Blues and Rock & Roll Hall of Famer Buddy Guy released Live At Legends at the end of last year. In addition to being a musical icon, Guy has run his Legends club in Chicago for decades now and he presents seven songs performed on his home turf in this new package in addition to three new studio cuts.
It's a jarring transition from the ribald medley of Muddy Waters' "I Just Want To Make Love To You" and Bobby Rush's "Chicken Head" to Guy's own "Skin Deep," a pleading ballad for racial harmony and human kindness filled with stories from his days in Jim Crow-era Louisiana. Both performances are excellent and it's not to say there's no place on a blues stage for odes to libidinous thoughts and social consciousness, but it's an abrupt change here.
He has recorded innumerable classic sides throughout his career but "Damn Right, I've Got The Blues," the title track from the 1991 album widely considered his comeback record, has become something of a theme song for Guy and is a staple of his shows.
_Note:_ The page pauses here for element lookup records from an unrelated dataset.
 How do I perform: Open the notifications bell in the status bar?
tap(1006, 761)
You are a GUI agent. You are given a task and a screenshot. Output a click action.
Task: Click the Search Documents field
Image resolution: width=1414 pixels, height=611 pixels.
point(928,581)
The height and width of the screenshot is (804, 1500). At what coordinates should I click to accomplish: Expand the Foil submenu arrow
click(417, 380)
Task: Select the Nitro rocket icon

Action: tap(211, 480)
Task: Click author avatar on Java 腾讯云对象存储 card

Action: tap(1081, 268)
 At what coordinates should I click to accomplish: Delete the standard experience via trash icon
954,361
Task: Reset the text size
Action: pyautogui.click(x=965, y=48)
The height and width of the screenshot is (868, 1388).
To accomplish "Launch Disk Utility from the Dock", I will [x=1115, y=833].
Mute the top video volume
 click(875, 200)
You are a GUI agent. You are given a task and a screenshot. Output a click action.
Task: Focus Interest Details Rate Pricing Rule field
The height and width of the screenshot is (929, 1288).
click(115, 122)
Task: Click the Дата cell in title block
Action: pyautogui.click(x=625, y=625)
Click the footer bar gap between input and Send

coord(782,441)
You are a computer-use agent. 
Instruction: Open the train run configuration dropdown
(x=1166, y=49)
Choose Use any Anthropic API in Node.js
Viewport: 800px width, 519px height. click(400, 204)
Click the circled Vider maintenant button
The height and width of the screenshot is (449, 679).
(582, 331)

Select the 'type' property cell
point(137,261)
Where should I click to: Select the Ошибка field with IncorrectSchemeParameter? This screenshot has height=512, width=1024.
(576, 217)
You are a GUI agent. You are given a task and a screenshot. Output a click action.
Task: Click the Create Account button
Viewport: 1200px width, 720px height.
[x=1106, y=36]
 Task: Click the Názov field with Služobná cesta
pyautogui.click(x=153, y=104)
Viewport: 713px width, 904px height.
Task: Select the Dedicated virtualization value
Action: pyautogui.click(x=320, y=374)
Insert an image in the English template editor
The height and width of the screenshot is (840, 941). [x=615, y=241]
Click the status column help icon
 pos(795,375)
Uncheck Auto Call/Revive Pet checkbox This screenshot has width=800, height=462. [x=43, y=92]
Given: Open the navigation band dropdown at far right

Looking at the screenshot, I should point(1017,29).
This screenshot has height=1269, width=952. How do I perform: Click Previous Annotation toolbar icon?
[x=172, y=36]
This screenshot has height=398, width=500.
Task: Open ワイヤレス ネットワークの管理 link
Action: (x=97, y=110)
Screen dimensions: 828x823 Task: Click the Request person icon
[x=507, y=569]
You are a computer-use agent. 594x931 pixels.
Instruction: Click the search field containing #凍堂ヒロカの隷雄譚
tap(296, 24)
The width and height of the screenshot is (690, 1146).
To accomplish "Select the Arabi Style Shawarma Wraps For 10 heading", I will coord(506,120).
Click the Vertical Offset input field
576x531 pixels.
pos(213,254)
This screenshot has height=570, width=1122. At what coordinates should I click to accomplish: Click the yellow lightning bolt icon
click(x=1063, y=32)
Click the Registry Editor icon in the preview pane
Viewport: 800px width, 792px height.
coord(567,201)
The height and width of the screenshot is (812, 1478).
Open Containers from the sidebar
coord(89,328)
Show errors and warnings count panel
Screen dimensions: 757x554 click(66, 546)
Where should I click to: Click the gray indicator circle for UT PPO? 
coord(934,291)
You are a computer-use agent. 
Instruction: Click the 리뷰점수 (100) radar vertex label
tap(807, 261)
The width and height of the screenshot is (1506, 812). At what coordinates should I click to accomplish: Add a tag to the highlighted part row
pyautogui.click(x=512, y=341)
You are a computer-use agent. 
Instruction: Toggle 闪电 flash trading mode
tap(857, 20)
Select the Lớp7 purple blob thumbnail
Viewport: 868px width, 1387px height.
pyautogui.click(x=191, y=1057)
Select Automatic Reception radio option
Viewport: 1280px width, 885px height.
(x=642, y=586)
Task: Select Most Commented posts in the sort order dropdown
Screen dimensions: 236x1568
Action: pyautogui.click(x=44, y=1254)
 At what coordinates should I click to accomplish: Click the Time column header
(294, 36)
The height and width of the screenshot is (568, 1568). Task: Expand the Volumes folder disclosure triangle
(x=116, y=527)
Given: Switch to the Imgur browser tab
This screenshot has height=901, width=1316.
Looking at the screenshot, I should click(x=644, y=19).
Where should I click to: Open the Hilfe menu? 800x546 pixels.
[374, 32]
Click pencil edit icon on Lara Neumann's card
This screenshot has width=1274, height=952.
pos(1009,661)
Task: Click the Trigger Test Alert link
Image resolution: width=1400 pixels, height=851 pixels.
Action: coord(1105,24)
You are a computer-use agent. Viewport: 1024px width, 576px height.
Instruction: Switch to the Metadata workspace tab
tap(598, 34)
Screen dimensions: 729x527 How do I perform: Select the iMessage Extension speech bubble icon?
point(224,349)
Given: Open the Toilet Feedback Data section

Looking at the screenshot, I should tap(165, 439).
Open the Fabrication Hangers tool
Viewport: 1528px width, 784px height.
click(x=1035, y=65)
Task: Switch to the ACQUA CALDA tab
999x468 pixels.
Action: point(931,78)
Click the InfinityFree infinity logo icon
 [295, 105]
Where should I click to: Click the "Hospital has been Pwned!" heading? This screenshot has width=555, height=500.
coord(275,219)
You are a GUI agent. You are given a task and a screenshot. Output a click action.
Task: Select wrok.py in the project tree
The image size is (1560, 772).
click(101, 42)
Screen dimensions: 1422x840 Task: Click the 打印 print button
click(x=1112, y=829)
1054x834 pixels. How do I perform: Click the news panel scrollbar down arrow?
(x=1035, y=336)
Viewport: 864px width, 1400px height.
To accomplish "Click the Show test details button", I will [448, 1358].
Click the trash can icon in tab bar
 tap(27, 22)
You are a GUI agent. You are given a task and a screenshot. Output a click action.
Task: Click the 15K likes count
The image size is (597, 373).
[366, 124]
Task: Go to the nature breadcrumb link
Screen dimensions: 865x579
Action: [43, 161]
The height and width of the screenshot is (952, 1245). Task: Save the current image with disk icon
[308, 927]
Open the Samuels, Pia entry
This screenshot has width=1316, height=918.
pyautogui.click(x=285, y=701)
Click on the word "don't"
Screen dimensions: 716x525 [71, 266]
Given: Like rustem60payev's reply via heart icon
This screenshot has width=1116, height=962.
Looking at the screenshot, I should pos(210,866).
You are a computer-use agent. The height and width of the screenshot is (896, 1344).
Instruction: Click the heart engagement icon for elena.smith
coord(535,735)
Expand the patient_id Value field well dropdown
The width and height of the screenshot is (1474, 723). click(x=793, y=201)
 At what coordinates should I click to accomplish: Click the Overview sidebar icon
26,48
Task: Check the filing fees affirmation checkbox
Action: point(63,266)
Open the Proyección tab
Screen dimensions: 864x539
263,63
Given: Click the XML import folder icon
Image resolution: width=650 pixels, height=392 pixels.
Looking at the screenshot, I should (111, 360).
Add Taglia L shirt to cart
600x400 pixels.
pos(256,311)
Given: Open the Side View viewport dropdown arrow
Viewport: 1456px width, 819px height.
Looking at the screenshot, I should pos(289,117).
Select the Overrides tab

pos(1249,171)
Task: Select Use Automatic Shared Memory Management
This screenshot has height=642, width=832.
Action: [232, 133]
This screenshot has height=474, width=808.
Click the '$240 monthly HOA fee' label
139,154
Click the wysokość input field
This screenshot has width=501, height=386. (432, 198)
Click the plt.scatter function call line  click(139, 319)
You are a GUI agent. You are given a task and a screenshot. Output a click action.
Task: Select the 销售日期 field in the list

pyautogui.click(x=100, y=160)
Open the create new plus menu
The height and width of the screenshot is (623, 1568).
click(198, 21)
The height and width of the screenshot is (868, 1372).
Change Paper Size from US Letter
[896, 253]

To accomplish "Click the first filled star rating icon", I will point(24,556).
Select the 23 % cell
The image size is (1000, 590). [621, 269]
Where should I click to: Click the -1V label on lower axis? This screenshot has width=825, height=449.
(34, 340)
It's a hard rocking slab of blues and he tears it up every time he tears into it and it's often a number where he brings out some of his trademark showmanship and humor. He does that here… for a moment; "Damn Right" is otherwise played serious, straight, and hard by he and his band. The clowning around is saved for other songs like the aforementioned Waters/Rush medley and the opening track "Best Damn Fool."
Guy has another medley for his audience, giving a quick dose of John Lee Hooker's "Boom Boom," the song that inspired Guy to learn guitar and set him on his path according to his recent autobiography, and Cream's "Strange Blues." Guy and Clapton have become close friends over the years and Guy is seen by many as a bridge between and profound influence on the early blues and British Invasion guitarists that revolutionized rock and roll. Guy takes it a step further and blows up on Jimi Hendrix's "Voodoo Chile (Slight Return)."
The studio cuts are solid and could easily have fit on his most recent studio effort Living Proof and could have formed a solid core of new songs for a new studio album but don't feel essential. "Polka Dot Love" likely draws some inspiration from Guy's trademark polka dot Fender Stratocaster and was co-written by his longtime, Grammy-winning producer Tom Hambridge. Hambridge co-wrote "Coming For You" with the great Delbert McClinton and Gary Nicholson while "Country Boy" is an oft-covered Muddy Waters song.
Blues purists are going to howl and bitch that Guy has crosses over into rock and roll as much as he does here just as in the past but this seems to be the musical vision Guy always had for himself. He understands and loves the blues greats who came before and taught him as well as the contemporaries who played alongside him but he never had any intention in restraining himself or his sound. As he says at one point during the show, "I'm likely to play any damn thing tonight." That's Guy. A bluesman in command of his ability and so comfortable in his own skin and on his own stage that he takes flight and follows his fancy. Let the purists kick rocks; this might not be pure blues but it is pure Buddy Guy and that's just as rewarding as ever.